Here are some examples,

Here is one using Silverfast 8, spent 30 minutes or so just tinkering with the settings for this one photo. It’s obvious with many of the controls offered by Silverfast (it offers even profile film presets especially for Kodak Portra 160, but still required some additional tweaking), colour cast is still apparent even when using the film presets and the face is slight overexposed even reducing contrast did little help. It should be noted, no post processing was done for this photo.

Scanning using Epson Scan, setting contrast low to capture all the details especially in the shadows – whenever scanning film always try to capture every bit of details. Most of the work actually comes in the post-processing phase. Here you can see some issues with the resultant scan, colours is dull, under exposure and dust issue.

Hopefully, through through using Silverfast, I can skip the post processing step which can take a bit of time, but as you can see in the following, sometimes the post-processing phase .

Here is a shot of the Epson scan after the post-processing phase.

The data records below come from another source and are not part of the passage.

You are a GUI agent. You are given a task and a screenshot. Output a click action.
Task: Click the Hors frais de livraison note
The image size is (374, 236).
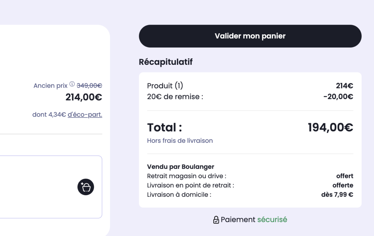point(180,141)
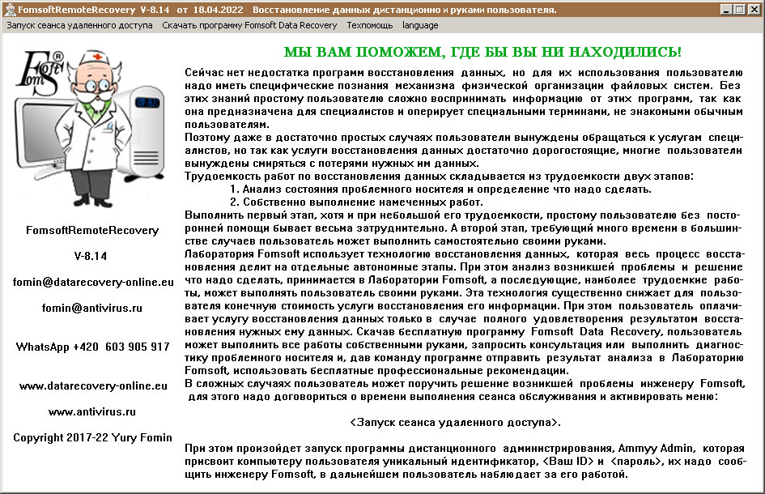Click the "Copyright 2017-22 Yury Fomin" text

[91, 437]
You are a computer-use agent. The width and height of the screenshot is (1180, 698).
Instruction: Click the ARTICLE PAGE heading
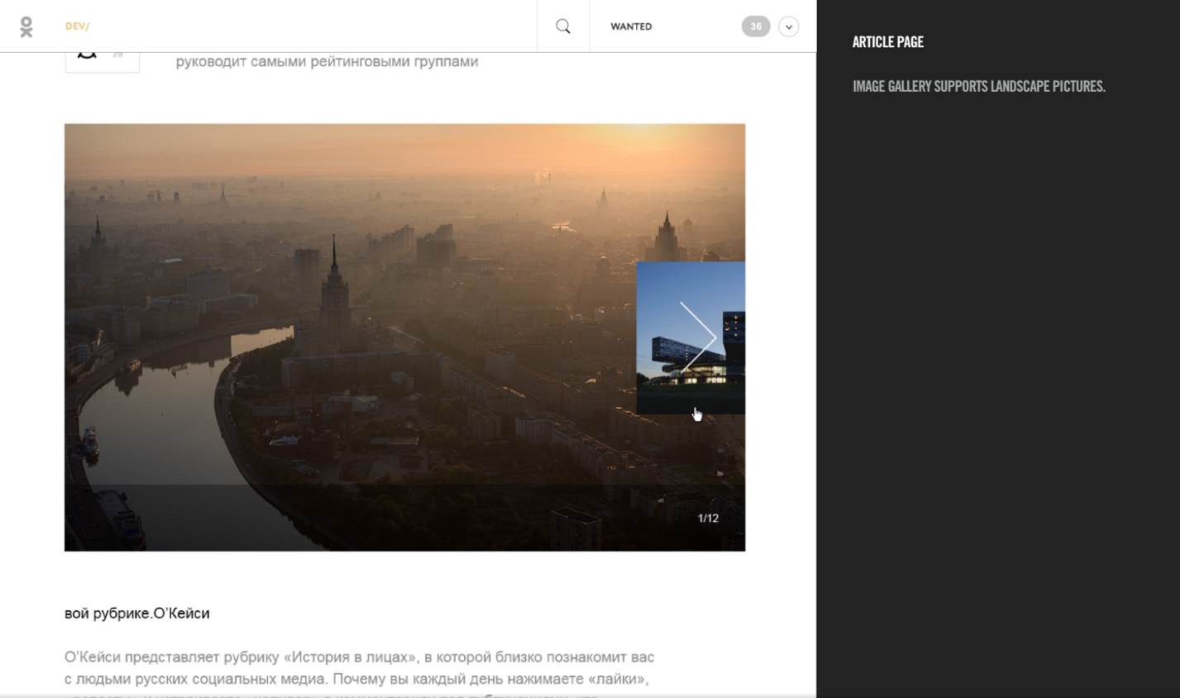click(x=887, y=42)
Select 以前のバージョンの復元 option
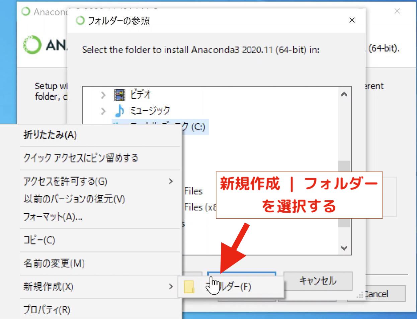 74,199
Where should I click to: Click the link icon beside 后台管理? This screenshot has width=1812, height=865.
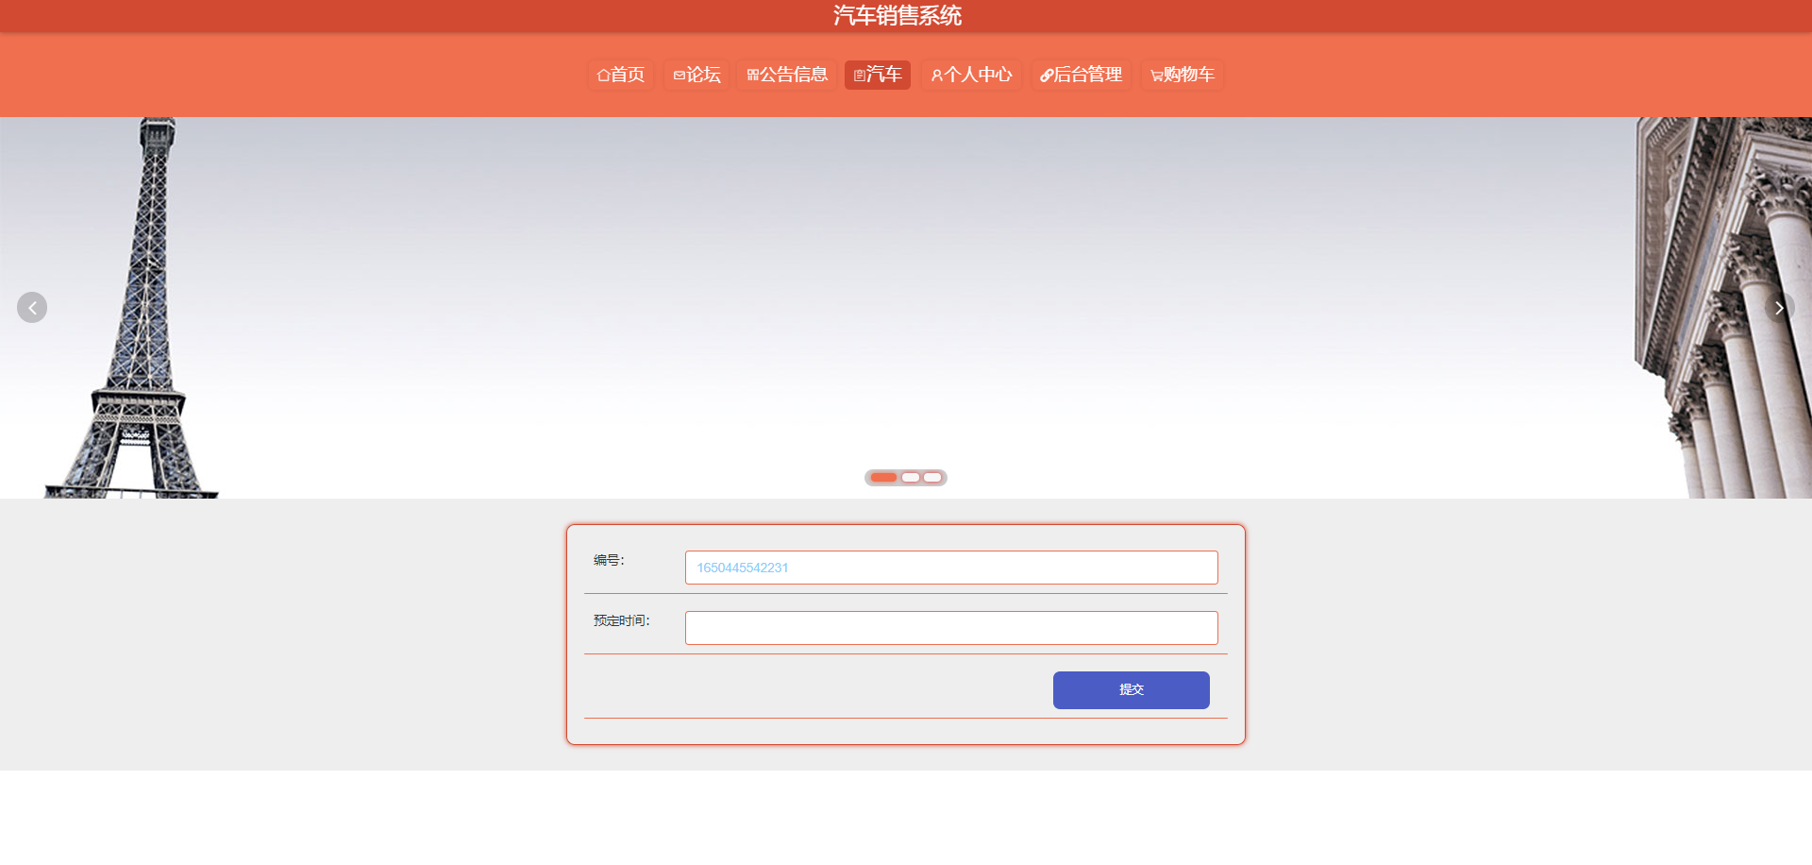[x=1046, y=76]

With almost all the details captured, editing the photo is now much easier. First I removed the dust spot from the eye along with other dust spots, sharpness and increased contrast along with colour saturation. Removed a slight color cast – the results are a better reproduction of what I wanted to capture. Just wish I didn’t have to do so much post-processing work

Maybe I have to much high hopes for Silverfast, thinking it is the “be all, end all” solution for film scanning. That if I could master it, I wouldn’t need to do anymore photoshopping and just scanning would automatically produced the finished artwork envisioned when I took the photo. I should instead use it is like any tool to help me grab all the details needed and shouldn’t be expected to provide a finished product.

Even photos printed in the darkroom (both digital and analog) had been touched up  and pro lab also  touch up photos after scanning (or downloaded from DSLR)  before printing the final result.